Giulia (Valentina Lodovini) è una donna in carriera contesa tra il lavoro, cui dedica la maggior parte del suo tempo, e lo sconforto di non riuscire a godersi gli affetti; Carlo (Fabio de Luigi), ora disoccupato dopo gli eventi del primo capitolo, vive quotidianamente la casa occupandosi dei tre figli: il sonnambulo e filonazista Tito (Matteo Castellucci), l’ambientalista eco-friendly Camilla (Angelica Elli) e la spassosa Bianca (Bianca Usai) che non si risparmia per lo schermo con la sua incredibile presenza scenica. Per far fronte alle continue discussioni, alle diverse prospettive di vita e all’inevitabile disillusione dell’età adulta, Carlo costringe la famiglia a passare dieci giorni in viaggio nel camper che da giovane aveva visto sbocciare l’amore con Giulia. Sulla strada verso Stoccolma, dove Giulia deve sostenere un importante colloquio di lavoro, la famiglia si imbatte “incidentalmente” in Babbo Natale (Diego Abatantuono), e scambiandolo per un clochard frastornato da frequenti amnesie decide di accompagnarlo a casa. Lungo il tragitto gli spazi stretti intensificano le discordie tra i componenti della famiglia, e i contrasti calmierati troppo a lungo sembrano infrangere la speranza di riconquistare l’armonia. Credere in Babbo Natale diventa allora l’allegoria di un’infanzia a portata di mano, un periodo che restituisce, seppur nelle sue criticità, la magia natalizia e la convinzione che tutto, in fondo, sia possibile.
Un capitolo convincente che si perde sul più bello
Se il primo capitolo diverte con le gag comiche dell’istrionico Fabio de Luigi, 10 giorni con Babbo Natale convince grazie all’introspezione fedele nella psiche dei personaggi, in grado di rispecchiare i microdrammi singolari della quotidianità adulta e confrontarli con le trasformazioni significative che investono, di riflesso, tre diverse età dell’infanzia: Tito è diventato sonnambulo, prende inconsciamente a schiaffi il padre Carlo nel bel mezzo della notte e frequenta cattive compagnie scolastiche che lo convertono a tendenze filonaziste; Camilla è cresciuta, ora ambientalista profondamente avversa al mondo circostante e impegnata in una relazione complicata, e la più piccola Bianca continua a stupirsi per tutto ciò che sembra brillare di magia.

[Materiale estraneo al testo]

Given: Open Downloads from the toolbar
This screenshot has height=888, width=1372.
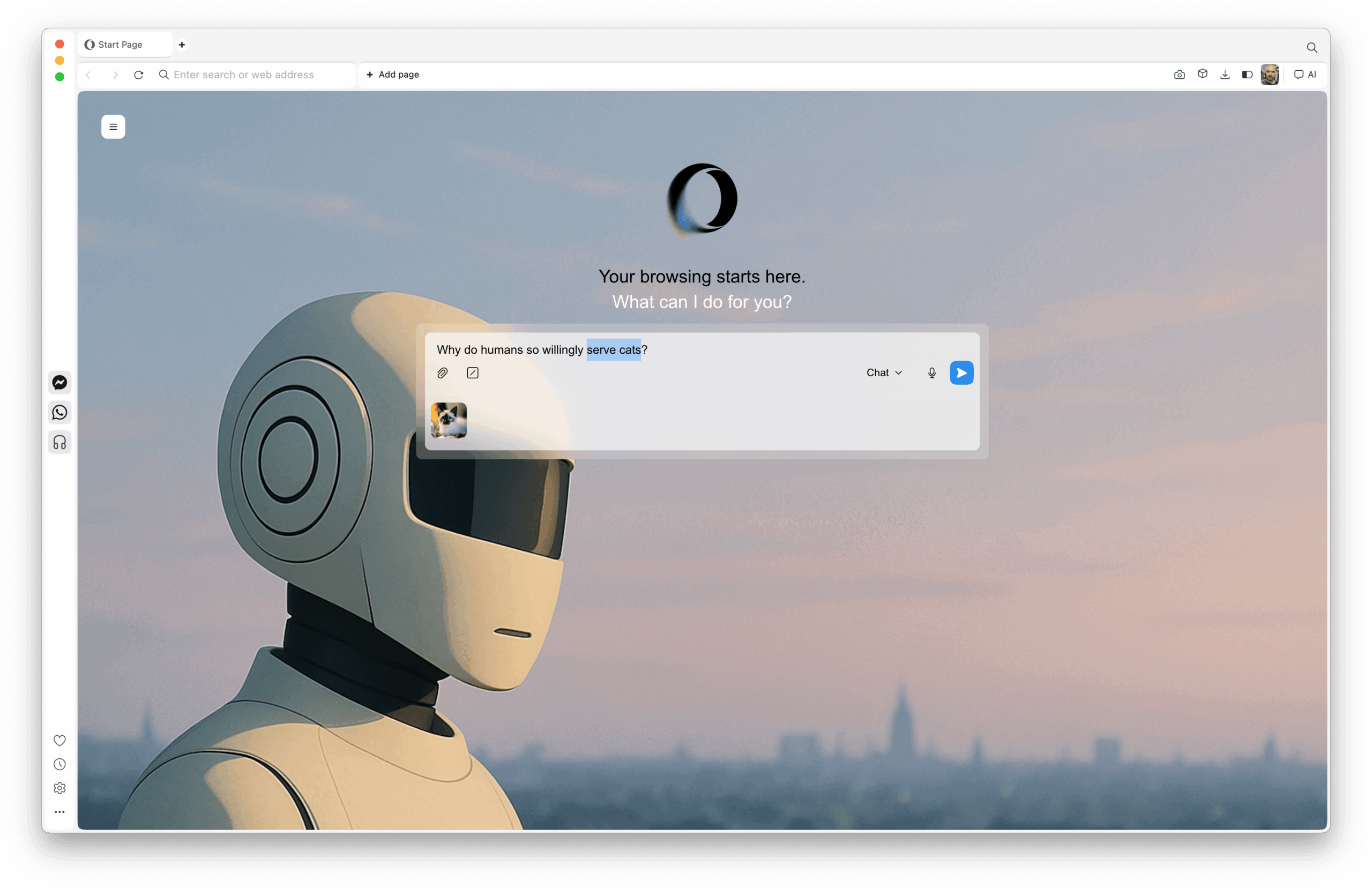Looking at the screenshot, I should pos(1225,74).
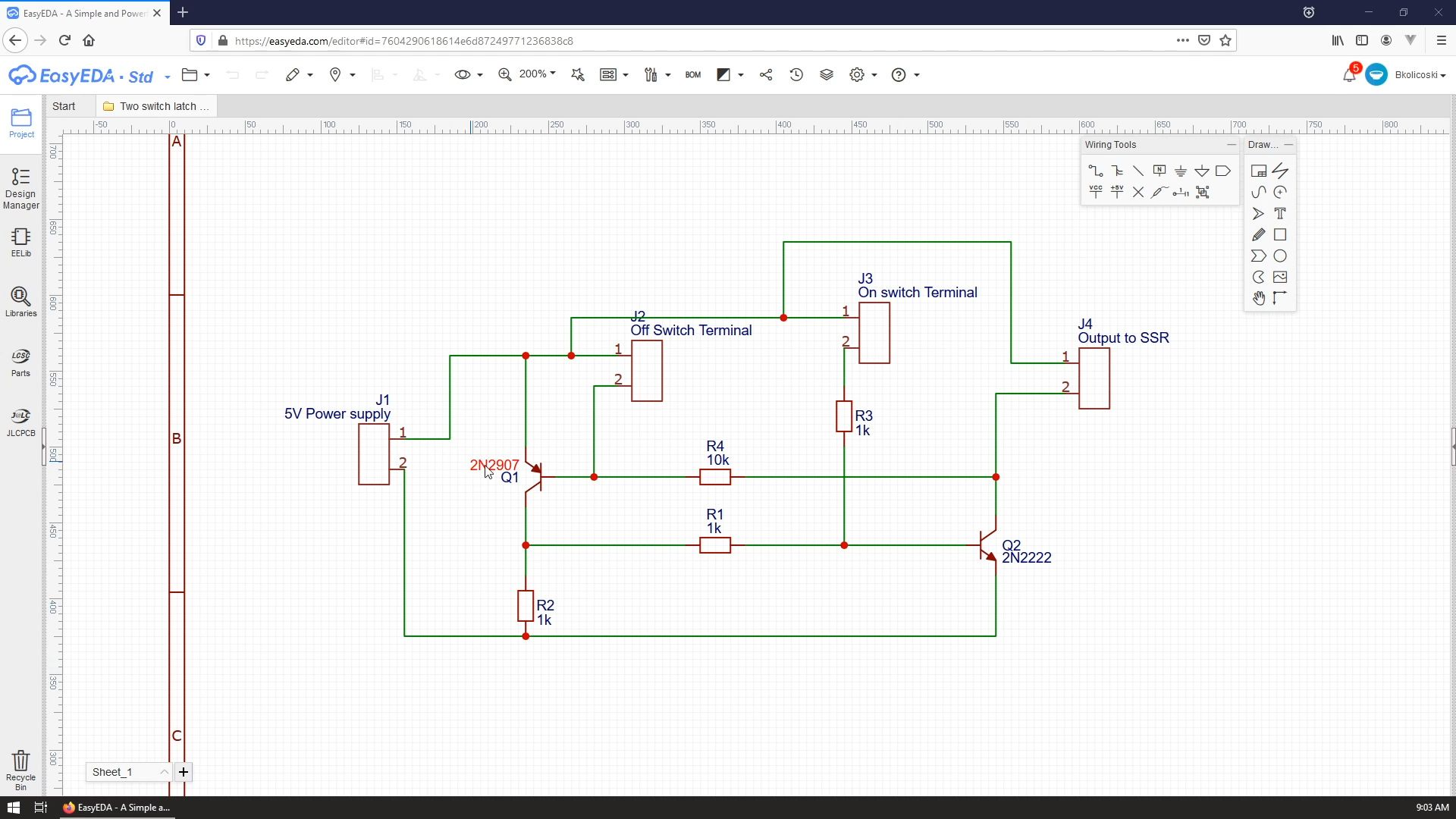Screen dimensions: 1456x819
Task: Add a new sheet with plus button
Action: pos(184,772)
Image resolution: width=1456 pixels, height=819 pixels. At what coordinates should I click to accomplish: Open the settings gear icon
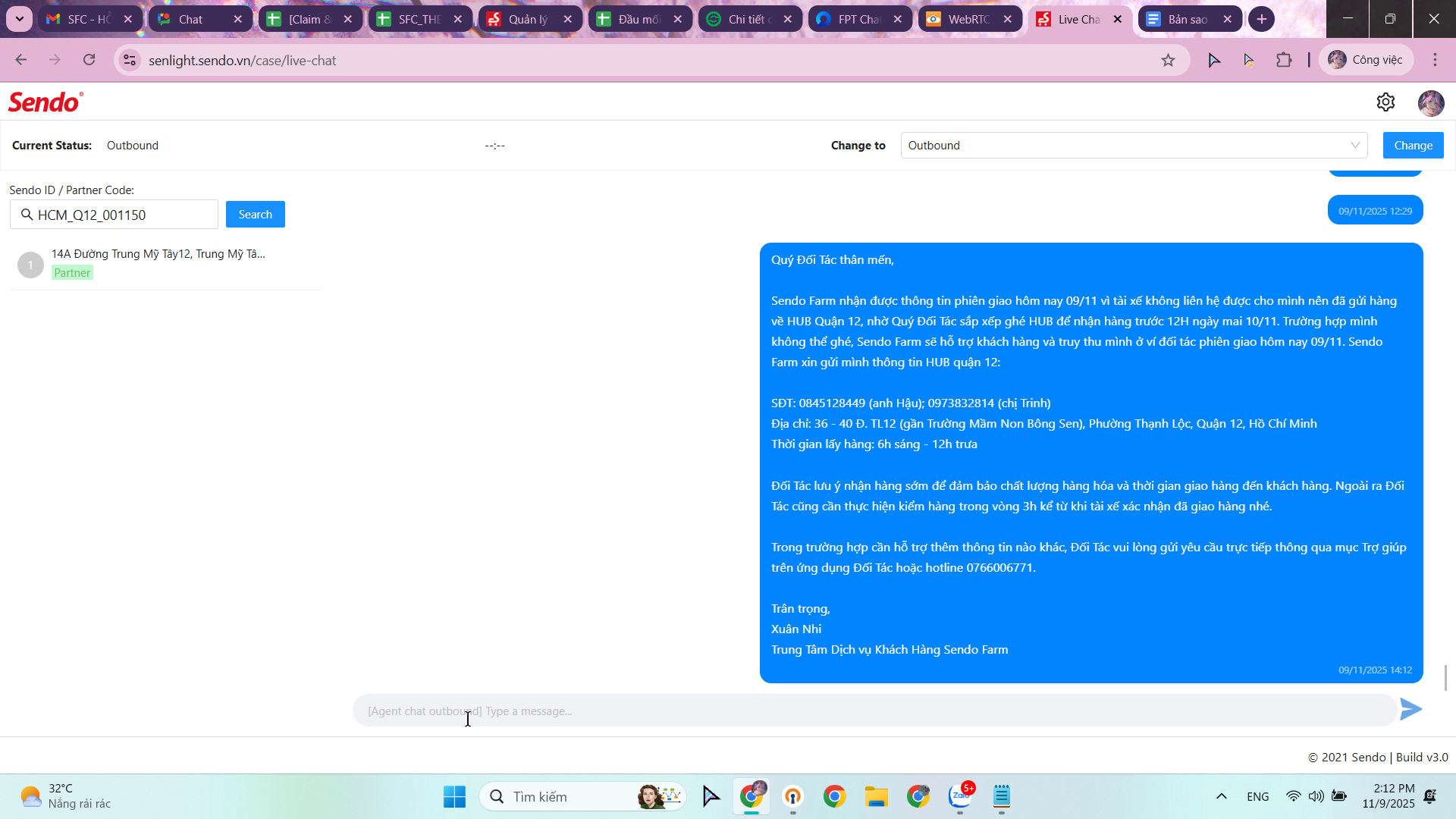point(1385,102)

La rappresentazione che Alessandro Genovesi porta sullo schermo è quella di un dramma familiare che si consuma di fronte all’estenuante difficoltà di conciliare carriera e affetti, uno scenario consueto che ritrae i suoi personaggi nel tentativo di recuperare gli occhi dell’infanzia per godersi un’ultima occasione di felicità condivisa. “Stare da soli a Natale fa schifo“, è questa la giustificazione innocente che mette in moto il viaggio di Giulia e Carlo, spinti alla frontiera tra il giusto e il desiderato. Se c’è una pecca nel film di Genovesi è proprio questa: il disseminare la speranza di un’inversione di rotta, di un intervento risolutivo più conforme alle esigenze della quotidianità, orientato verso una strategia del vivere comune più inclusiva che non rinunci a conciliare i due mondi, entrambi straordinari, per offrire poi una conclusione a metà, conciliante ma spuria.

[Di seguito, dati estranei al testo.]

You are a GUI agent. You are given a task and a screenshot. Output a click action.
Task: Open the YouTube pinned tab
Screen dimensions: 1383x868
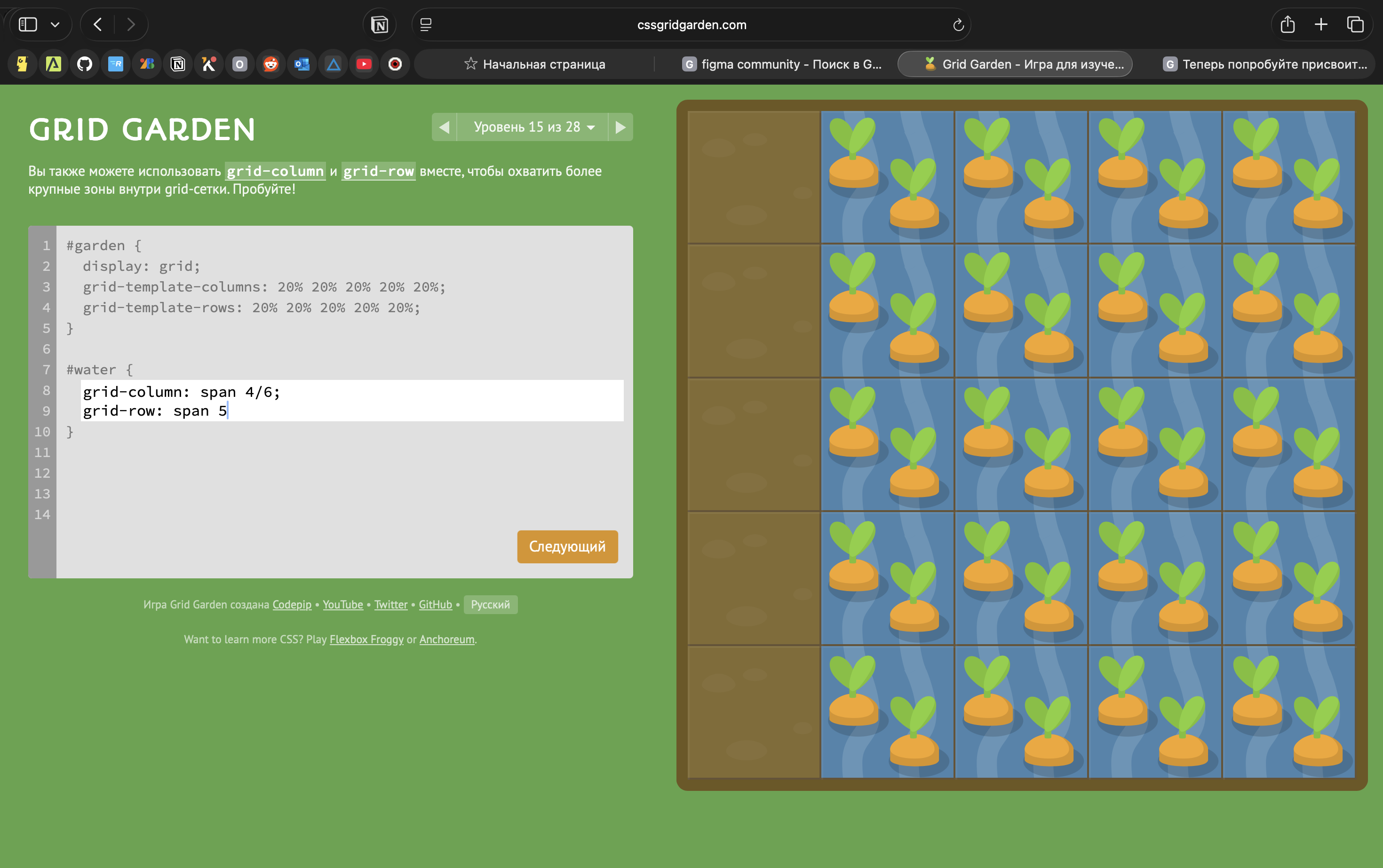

Il dolcissimo Babbo Natale di Diego Abatantuono
Avvezzo al ruolo comico, più che a quello drammatico, Diego Abatantuono stupisce nei panni di un Babbo Natale un po’ rimbambito: soffre di perdita di memoria a breve termine, ha il sonno pesante e pensa a lungo (forse troppo!) prima di rispondere. Dietro la facciata di un’apparente stramberia si nasconde, neanche troppo velatamente, un personaggio amorevole, che sa guardare e ascoltare, e non per merito del suo ruolo “magico” ma per l’incredibile empatia di cui è dotato. Se è vero che Babbo Natale parla tutte le lingue del mondo, qui comunica direttamente al cuore di chi è disposto a mettere da parte l’orgoglio per ritrovarsi “a casa” nel miracolo natalizio. Una performance malinconica, del tutto inaspettata, che rende 10 giorni con Babbo Natale un film accogliente quasi quanto il villaggio con le sue luci e il calore tipicamente natalizio. Da guardare in famiglia. Ogni tipo di famiglia.